- Born: 27 May 1972 (age 53) Libohovë, Gjirokastër, Albania
- Education: University of Tirana
- Alma mater: Faculty of Law
- Occupations: Lawyer; television personality;
- Years active: 2000–present
- Television: Shihemi në Gjyq (as part of E Diela Shqiptare)
- Spouse: Avenir Shehu ​(m. 1997)​
- Children: 1

= Eni Çobani =

Albanian lawyer (born 1972)

Eni Çobani (born 27 May 1972) is an Albanian lawyer, mediator and television personality. She is known for the programme E Diela Shqiptare, where she has been presenting the Shihemi në Gjyq ("See You in Court") segment since 2011.

== Career ==
Çobani was born in Libohovë within Gjirokastër County in southern Albania. After completing her high studies, she was immediately appointed lecturer at the Faculty of Law of the University of Tirana in the Department of Public Law. She became a lawyer in 1995, and specialized in human rights and international human rights protection programs in multiple universities such as Ancona, Birmingham, Athens, and Bordeaux. Her primary disciplines cover property disputes, civil law and penal law.

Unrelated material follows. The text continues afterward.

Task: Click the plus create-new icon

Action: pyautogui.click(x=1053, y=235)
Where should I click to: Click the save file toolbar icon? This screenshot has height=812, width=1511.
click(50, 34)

Çobani's television debut was in 2000 with her programme Lex & Lex (Latin for "Law and Law") which ran until 2002, however she is primarily known for her performance on TV Klan in the daytime marathon programme E Diela Shqiptare since 2011 in her section "Shihemi në Gjyq" where she solves the conflicts and problems of people.

== Personal life ==
She married Avenir Shehu in 1997. They have a son.